Darkness at 4:30 p.m., sheet-of-ice driveway, and the woodstove’s flickering glow is a necessity, not an option. All say “January” but the calendar still says November. November is hard up here on Bramley. I make and sell handmade jewelry and November is a busy but hopeful month, with the anticipation of good sales paying for dog food through the winter. November is hunting season and that means crazy deer and crazy humans and crazy coyotes are all right here, on the property and sometimes right on the driveway when we step outside in the 6 a.m. darkness. And November into December carries the expectation of family time, with all the joys, sorrows, memories, and logistical challenges family gatherings entail.
In the midst of all this, I am mourning not only Lily’s passing, but the other good dogs whose ashes we scattered on this hill last year or the year before. With the old guard (Iske, Mica, and Lily) gone, the pack changed. With Hawkitt, Peeka, and now Brody here, the pack has changed again. Not gonna lie – I miss the old days when Cinder squabbling with Mica was my biggest problem. Cinder, at 65 lbs, was a huge female… until I met Hawkitt. Now huge has a new face.
This fall has not been easy. We have survived dog fights and endless rain. My close friend and beloved hiking companion had surgery on her shoulder, sidelining her for the time being. We all miss sweet Lily. Winter weather came early and I try to hide my worry that it will last well into April again this year. Will 5 cords be enough?
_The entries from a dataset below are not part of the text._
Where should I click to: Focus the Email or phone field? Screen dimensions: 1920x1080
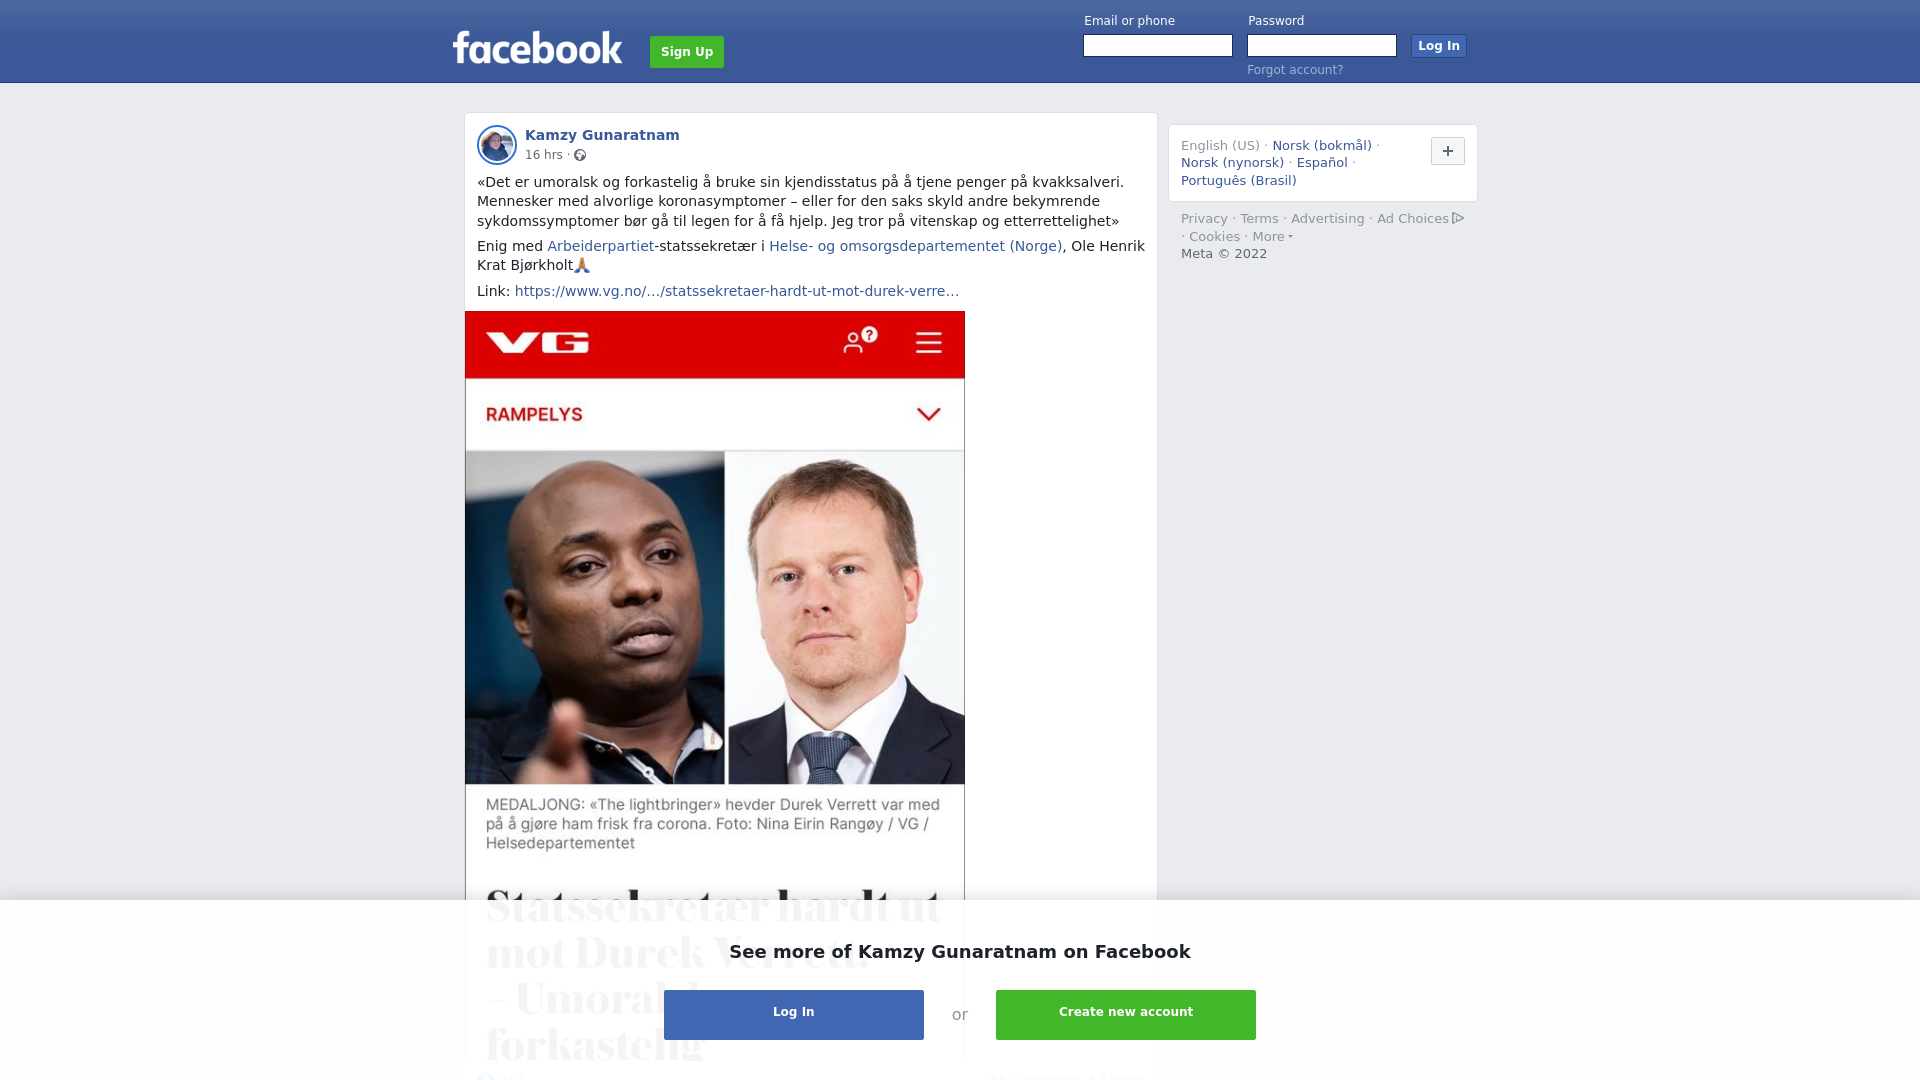[1158, 46]
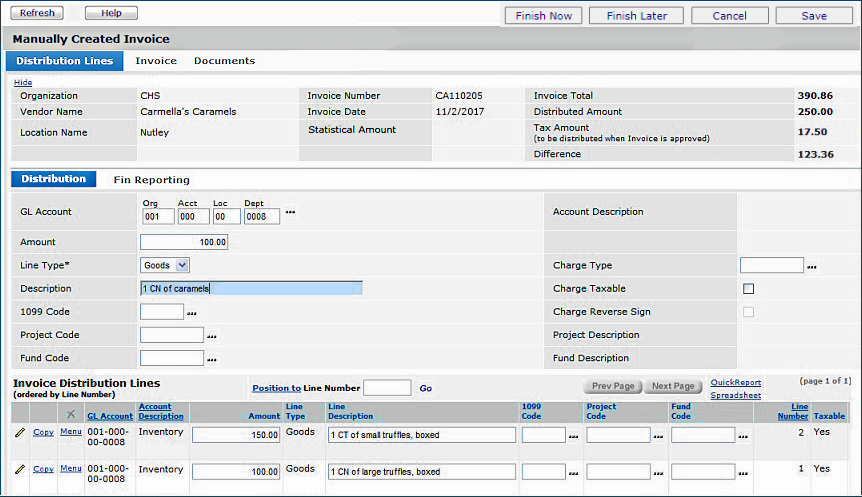Screen dimensions: 862x497
Task: Click the Finish Now button
Action: [544, 15]
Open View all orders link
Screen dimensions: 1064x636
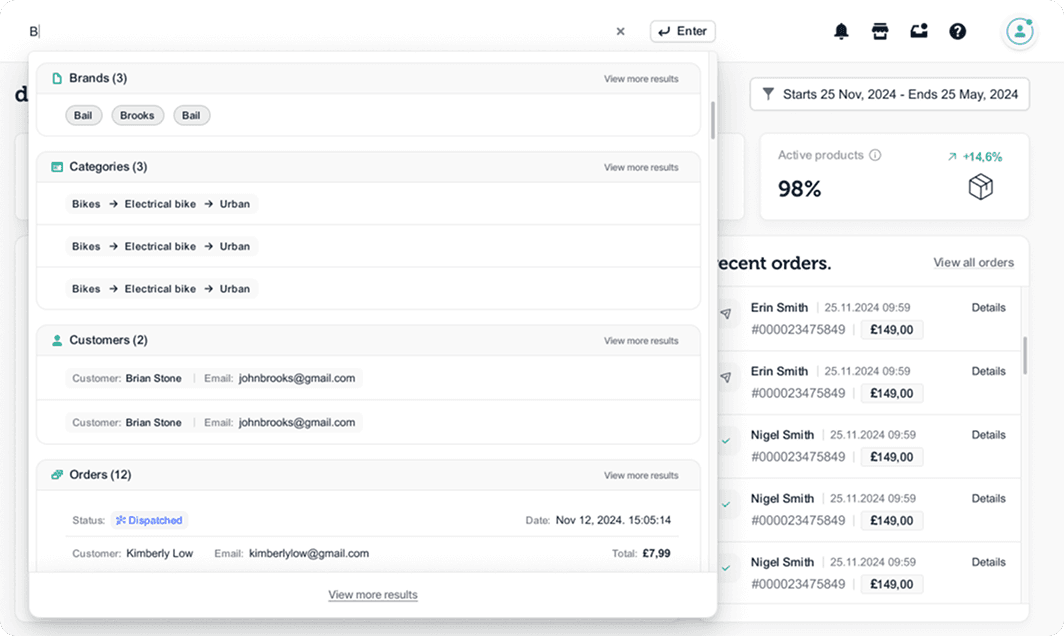pyautogui.click(x=973, y=263)
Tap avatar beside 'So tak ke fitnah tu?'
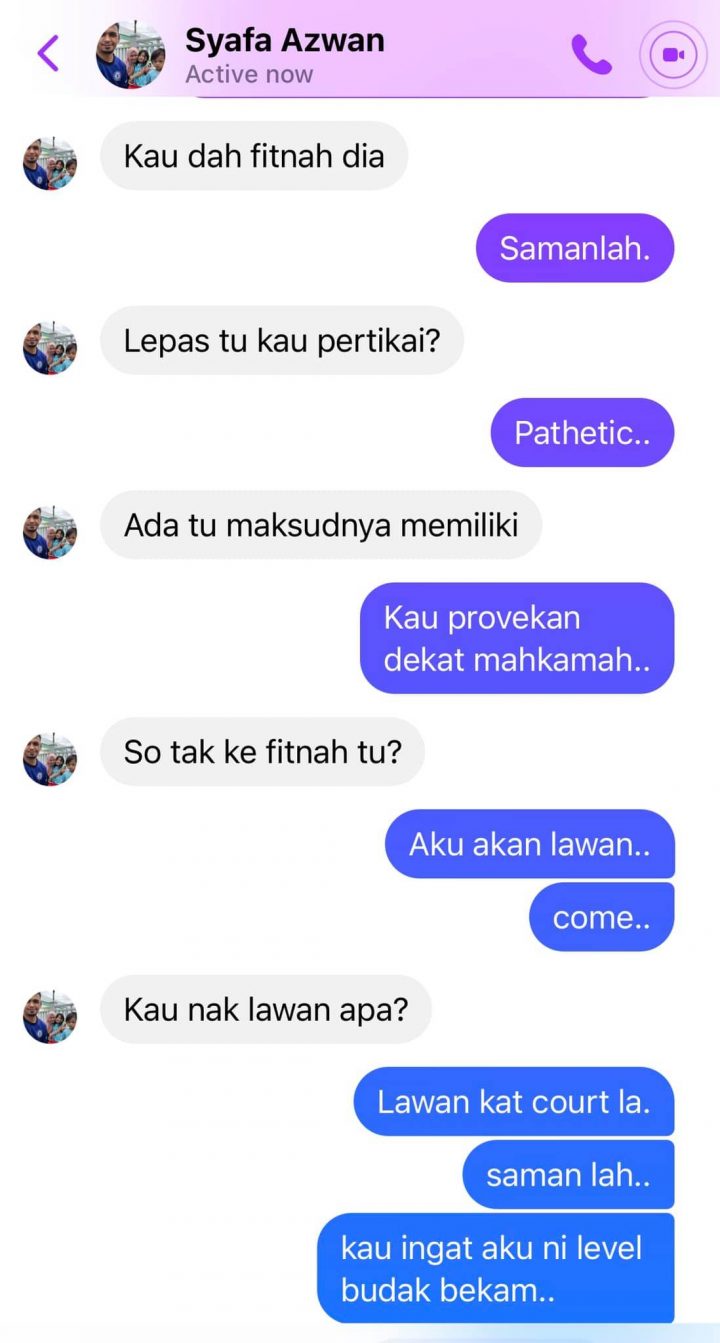This screenshot has height=1343, width=720. pyautogui.click(x=50, y=759)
The freezers are getting filled as farmers and hunters share the remains of their livestock and deer harvest with me. I am elated to receive the texts: “do you need a carcass?” and I can’t help but wonder who I have become. This wasn’t quite the life I imagined when I was choosing to come back to New York from India, or Nicaragua, back in the 1980s. Not much in my life has unfolded as a result of a specific and conscious choice, but I did choose several times, on purpose, aiming for something called home and family. I had no idea where those choices would take me.
Home has no central heating. I handle our heat multiple times – rolling the rounds into place, splitting, stacking, carrying, restacking indoors, feeding the stove, and then dumping the ashes (ok, Tom handles that task). There is an intimacy in embracing wood heat from start to finish. We cut down trees on our property and my friend came over the help me cut them up. She worked the chain saw while I split the lengths by hand. Now I feed the stove, remembering that day with Christine. Turning a thermostat dial just doesn’t carry memories. People love to say that wood heat warms you twice, but between the tasks and the memories I find I am warmed many more times.
Home is where the dogs are. I rented a crummy little cape, then bought a slightly less crummy village house back in my one dog days. The contractors taught me the word “basura” (garbage) as they removed rotten timbers that sure looked load-bearing to me. The house didn’t collapse, but there were days when I thought I might. Single parenting is not for the faint of heart, joint custody notwithstanding. Iske and Maya and I celebrated Thanksgiving, just the three of us, eating Cornish game hens in the living room on a table set with name tags handcrafted by ten year old Maya. I never finished painting the hallway or the kitchen. When I met Tom and realized we would be leaving our little basura house, Maya and I mourned. It was hard for an outsider to see, perhaps, why we loved it so much, but we did. It was home.
My father died when I was five years old. Holidays underscored his absence and our family’s smallness. Often we were allowed to spend holidays with friends or later boyfriends. As a young adult I realized I wanted a family. It was a desire strong enough to make me choose to stop traveling, and to turn my back on the romance and intensity of a life that beckoned.
Recently a new friend asked me “why do you have so many dogs?” While every dog came with a tale of woe and a passel of needs that I convinced myself I alone could meet, the truth is that choice I made all those decades ago to come back to New York to have a home and a family has finally come to fruition. The family is canine; it’s more of a pack than a human family but it works for me. It fills that need. The relationships we forge — me with Tom, me and Tom with the dogs, and the dogs with each other – create that abstract thing I call family. I may have stumbled into it, dog by dog, but isn’t that how lots of families get made too?
I never meant to be here, but here I am. Home and family. For me, it’s what Thanksgiving is all about.